Text provided:
In China, the debate between productivism and sustainability is vivid. The government, which long had to deal with insufficient resources, clearly keeps on attaching fundamental importance to the capacity of the territory to supply the demand of the population. On the other side, rural industrialization and intensive agriculture had dramatic consequences on soil, water and on the safety of food products. Environmental protection recently emerged as a strongly debated element for the pathway which the agricultural sector is embarking on. Internationally, debates on the new pathways of agricultural development and transition have intensified, especially since the food crisis of 2007–2008. The question of which path should agricultural modernization take is thus not unique to China. Exploring the modalities of agricultural transition pathways in China provides substantial elements for the understanding of the building of national agricultural pathways worldwide.

Directive: Please continue the passage on agricultural transition pathways in China, starting right after its final sentence.

Records from a data collection:
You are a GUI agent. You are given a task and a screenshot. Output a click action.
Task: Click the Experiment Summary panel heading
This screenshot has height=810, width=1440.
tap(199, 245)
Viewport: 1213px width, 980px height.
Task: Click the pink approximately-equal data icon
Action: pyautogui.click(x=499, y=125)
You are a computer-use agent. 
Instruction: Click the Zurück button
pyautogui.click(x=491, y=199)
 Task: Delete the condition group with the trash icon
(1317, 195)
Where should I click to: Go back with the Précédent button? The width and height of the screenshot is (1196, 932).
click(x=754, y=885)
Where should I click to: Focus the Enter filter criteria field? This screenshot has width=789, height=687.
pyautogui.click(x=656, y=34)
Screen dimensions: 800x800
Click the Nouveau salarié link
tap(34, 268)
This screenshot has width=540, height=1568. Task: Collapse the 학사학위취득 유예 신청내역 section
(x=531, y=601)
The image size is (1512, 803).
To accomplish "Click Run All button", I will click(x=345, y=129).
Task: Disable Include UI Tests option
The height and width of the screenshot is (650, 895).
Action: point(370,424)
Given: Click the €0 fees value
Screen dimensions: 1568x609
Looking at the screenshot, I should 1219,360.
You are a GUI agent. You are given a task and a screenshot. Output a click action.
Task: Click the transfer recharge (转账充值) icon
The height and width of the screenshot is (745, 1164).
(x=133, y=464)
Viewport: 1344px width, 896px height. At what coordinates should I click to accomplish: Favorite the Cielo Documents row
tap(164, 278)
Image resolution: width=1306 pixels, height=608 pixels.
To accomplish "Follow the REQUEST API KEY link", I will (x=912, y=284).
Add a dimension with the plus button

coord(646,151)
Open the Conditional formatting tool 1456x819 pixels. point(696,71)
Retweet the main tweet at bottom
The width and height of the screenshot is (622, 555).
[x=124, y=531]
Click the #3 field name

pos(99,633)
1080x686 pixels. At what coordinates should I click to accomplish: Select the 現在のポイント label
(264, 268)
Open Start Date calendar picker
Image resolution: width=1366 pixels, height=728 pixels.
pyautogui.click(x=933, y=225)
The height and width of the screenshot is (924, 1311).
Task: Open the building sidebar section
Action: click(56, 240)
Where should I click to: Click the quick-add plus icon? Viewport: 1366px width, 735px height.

Answer to the task:
1.2 A Need for Socio-Political Approaches
While the productivist paradigm of the Green Revolution was mostly based on the spread of technology aimed at improving yield and farmers’ income, the current paradigm of “sustainable agriculture” is way more complex and diverse. The question of the adoption of more sustainable farming practices is not about addressing short-term economic issues anymore, and cruelly needs sociological answers. What makes farmers adopt more sustainable practices, of which the benefits are sometimes only seen on the long term? Which lock-ins prevent the transformation of agriculture toward more sustainable systems?
A solid literature is currently developing on the subject, particularly on the lock-ins created by agricultural “technological pathways”. David (1985) demonstrated that irreversibilities due to technical interrelatedness, scale economies, and learning and habituation could be brought by the adoption and standardization of a technological system. Similarly, a number of agronomists have shown that escaping from agricultural systems based on technology such as chemical inputs was a slow process (...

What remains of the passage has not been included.